QUOTED TEXT
To export your own data for this tutorial, sign up for Roboflow and make a public workspace, or make a new public workspace in your existing account. If your data is private, you can upgrade to a paid plan for export to use external training routines like this one or experiment with using Roboflow's internal training solution.

Label Images

Note: the public dataset has images that are already labeled. If you do not have labeled images you can easily label in Roboflow. This is a pre-requisite to training your custom object detector.

For this notebook, we will want to use the preprocessed version of these images with the size of 416 x 416. Click on that version of the dataset:

You will be led to a pop-up and will then want to download this as the YOLOv5 PyTorch dataset format. Select "show download code" and continue:

You will then want to get the Jupyter Notebook command generated and replace this line in the notebook with your new command:

!curl -L "https://public.roboflow.com/ds/[YOUR-KEY-HERE]" > roboflow.zip; unzip roboflow.zip; rm roboflow.zip

Prepare Pre-Trained Weights for YOLOR

YOLOR comes with some pre-trained weights that we can have our model train off of. We can download these weights using the shell script provided:

%cd /content/yolor
!bash scripts/get_pretrain.sh

Note that both implicit and explicit weights of the network are downloaded.

Run YOLOR Training

With everything prepared for the training process, we will then initiate the YOLOR training process. To kick off training we running the training command with the following options:

img: define input image size
batch: determine batch size
epochs: define the number of training epochs. (Note: often, 3000+ are common here!)
data: set the path to our yaml file (This is provided when we downloaded the dataset from Roboflow)
cfg: specify our model configuration
weights: specify a custom path to weights. (Note: We can specify the pretrained weights we downloaded up above with the shell script)
name: result names
hyp: Define the hyperparamters for training

And run the training command:

!python train.py --batch-size 8 --img 416 416 --data '../data.yaml' --cfg cfg/yolor_p6.cfg --weights '/content/yolor/yolor_p6.pt' --device 0 --name yolor_p6 --hyp '/content/yolor/data/hyp.scratch.1280.yaml' --epochs 50

YOLOR Training Process

Evaluate Custom YOLOR Detector Performance

Now that we have completed training, we can evaluate how well the training procedure performed by visualizing the logs in runs folder via Tensorboard:

Tensorboard Logs for YOLOR

We can also simply plot the the results directly in Colab:

Visualize YOLOR Training Data

During the training process, YOLOR applies augmentations to the images. We can visualize original images as well as augmented images:

Sample Images with no Augmentations

Sample Images with Augmentations

Run YOLOR Inference on Test Images

Now we take our trained model and conduct an inference on test images from when we downloaded our dataset from Roboflow. All weights from the training process can be found in the weights/.

To kick off inference, we run the command with the following parameters:

conf: The model confidence to make a prediction (higher confidence required makes less predictions)

GOAL
Answer these questions from the YOLOR tutorial:
1. What image size does the preprocessed version of the dataset use?
2. Which shell script downloads the pre-trained YOLOR weights?
3. What does the "conf" parameter set when running inference?
The records that come next are separate material, unconnected to the YOLOR tutorial.

EXTRACTED ENTRIES

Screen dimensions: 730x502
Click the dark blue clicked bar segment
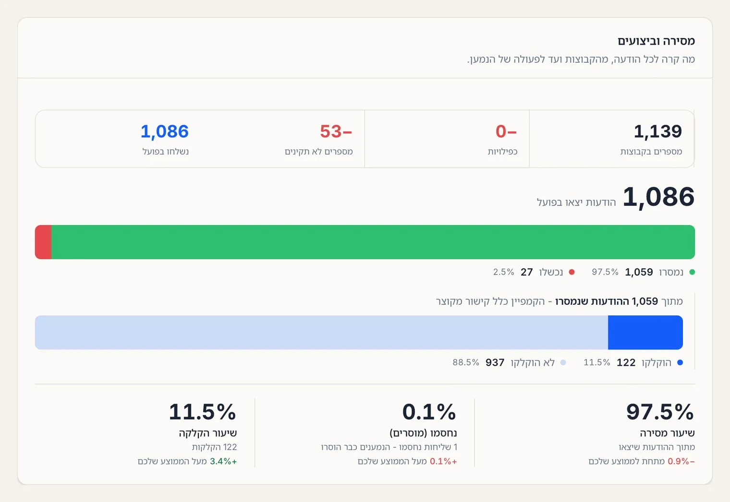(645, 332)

* * *

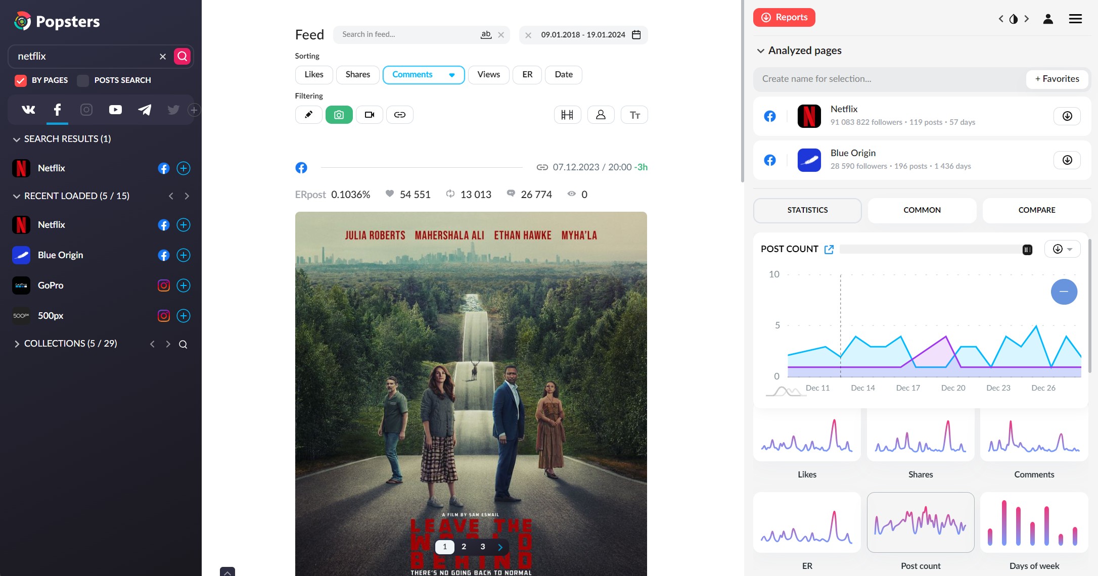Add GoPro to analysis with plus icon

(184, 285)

REPLY TO THE EXERCISE
1. 416 x 416.
2. scripts/get_pretrain.sh
3. The model confidence required to make a prediction.